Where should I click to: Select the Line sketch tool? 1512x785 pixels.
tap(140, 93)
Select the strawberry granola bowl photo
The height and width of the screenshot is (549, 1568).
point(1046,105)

::::::

THE PROBLEM —
Give the listing once more, unchanged in every line.

SOLUTION —
Where should I click to: Select the Line sketch tool? 1512x785 pixels.
tap(140, 93)
Select the strawberry granola bowl photo
The height and width of the screenshot is (549, 1568).
point(1046,105)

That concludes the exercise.